▶ SOAL LATIHAN 1: Menurut artikel tentang olimpiade fisika ini, berapa jumlah siswa dalam Tim Olimpiade Fisika Indonesia (TOFI)?
▶ SOAL LATIHAN 2: Salin kembali bagian artikel tentang olimpiade fisika dari "NAUFAL WIDI, Jakarta" sampai "yang mereka duduki.", lalu ubah "teman-teman" menjadi "kawan-kawan".

▶ KUTIPAN SUMBER:
Dua Remaja Pemalu Raih Emas Olimpiade Fisika Asia
Firman Hobi Baca Komik, Rudi Suka Buku Cerita
Dua anak bangsa peraih emas Olimpiade Fisika Asia (Asian Physic Olympiad) Ke-8 di Shanghai, Tiongkok, ternyata "kawan karib". Keduanya sama-sama berjaya di kejuaraan serupa tahun lalu di Almaty, Kazakhstan.
NAUFAL WIDI, Jakarta
SEPINTAS dua siswa itu tidak berbeda dengan anak-anak seusianya. Meski pendiam, keduanya tampak riang bercengkerama bersama teman-teman. Keluguan dan sifat anak-anak terlihat saat mereka bermain dengan kursi beroda yang mereka duduki.
Muhammad Firmansyah Kasim dan Rudi Handoko Tanin, kedua karib itu, memang baru saja mengharumkan nama Indonesia di Olimpiade Fisika Asia (AphO) Ke-8 di Shanghai, 22-28 April lalu. Tidak hanya dua medali emas, Tim Olimpiade Fisika Indonesia (TOFI) -tempat Firman dan Rudi bergabung- yang berjumlah 16 siswa terbaik tanah air itu juga mempersembahkan empat medali perak, empat perunggu, dan empat predikat honorable mention.

▶ ENTRI DATA:
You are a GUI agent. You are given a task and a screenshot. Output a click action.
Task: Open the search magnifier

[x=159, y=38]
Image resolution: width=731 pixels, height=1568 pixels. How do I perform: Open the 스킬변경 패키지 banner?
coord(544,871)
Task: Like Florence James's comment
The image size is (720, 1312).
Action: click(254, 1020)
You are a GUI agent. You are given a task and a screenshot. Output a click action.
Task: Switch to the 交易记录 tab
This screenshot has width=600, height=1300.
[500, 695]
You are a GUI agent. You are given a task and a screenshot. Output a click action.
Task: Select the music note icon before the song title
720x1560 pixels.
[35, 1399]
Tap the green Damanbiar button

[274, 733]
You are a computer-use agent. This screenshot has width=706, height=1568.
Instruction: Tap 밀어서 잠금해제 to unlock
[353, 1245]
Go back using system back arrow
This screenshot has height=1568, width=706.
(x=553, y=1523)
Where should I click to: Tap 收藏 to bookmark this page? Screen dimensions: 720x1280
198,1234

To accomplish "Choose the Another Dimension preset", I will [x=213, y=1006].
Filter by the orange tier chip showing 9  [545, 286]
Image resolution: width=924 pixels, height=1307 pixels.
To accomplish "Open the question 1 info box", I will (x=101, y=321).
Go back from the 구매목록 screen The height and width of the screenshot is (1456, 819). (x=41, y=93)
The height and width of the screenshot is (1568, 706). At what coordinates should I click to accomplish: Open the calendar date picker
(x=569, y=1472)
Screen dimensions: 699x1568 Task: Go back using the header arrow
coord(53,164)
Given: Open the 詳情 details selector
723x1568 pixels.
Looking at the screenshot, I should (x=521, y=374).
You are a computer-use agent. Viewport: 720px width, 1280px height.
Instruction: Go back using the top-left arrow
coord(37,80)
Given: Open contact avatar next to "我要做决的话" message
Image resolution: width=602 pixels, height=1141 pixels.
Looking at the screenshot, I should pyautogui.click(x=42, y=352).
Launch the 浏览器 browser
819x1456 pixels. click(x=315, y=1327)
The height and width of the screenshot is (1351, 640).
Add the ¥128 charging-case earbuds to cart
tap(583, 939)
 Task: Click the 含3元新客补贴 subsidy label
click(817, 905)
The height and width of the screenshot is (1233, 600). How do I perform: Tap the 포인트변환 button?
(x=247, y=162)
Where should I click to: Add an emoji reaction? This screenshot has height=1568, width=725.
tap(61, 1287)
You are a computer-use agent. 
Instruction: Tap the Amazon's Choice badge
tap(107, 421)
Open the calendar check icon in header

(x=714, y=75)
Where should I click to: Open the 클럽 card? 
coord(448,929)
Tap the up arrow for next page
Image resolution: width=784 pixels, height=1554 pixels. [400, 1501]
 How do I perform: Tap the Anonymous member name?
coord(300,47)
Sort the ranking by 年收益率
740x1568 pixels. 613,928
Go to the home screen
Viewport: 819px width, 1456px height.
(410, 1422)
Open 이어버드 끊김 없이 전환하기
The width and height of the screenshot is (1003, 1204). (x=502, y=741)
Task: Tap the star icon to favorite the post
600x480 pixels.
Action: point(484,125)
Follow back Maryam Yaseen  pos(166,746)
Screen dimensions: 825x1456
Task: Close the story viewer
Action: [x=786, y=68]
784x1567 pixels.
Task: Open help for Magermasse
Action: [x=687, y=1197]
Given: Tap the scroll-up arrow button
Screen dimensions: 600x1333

▶ JAWABAN 1: 16 siswa.

▶ JAWABAN 2:
NAUFAL WIDI, Jakarta
SEPINTAS dua siswa itu tidak berbeda dengan anak-anak seusianya. Meski pendiam, keduanya tampak riang bercengkerama bersama kawan-kawan. Keluguan dan sifat anak-anak terlihat saat mereka bermain dengan kursi beroda yang mereka duduki.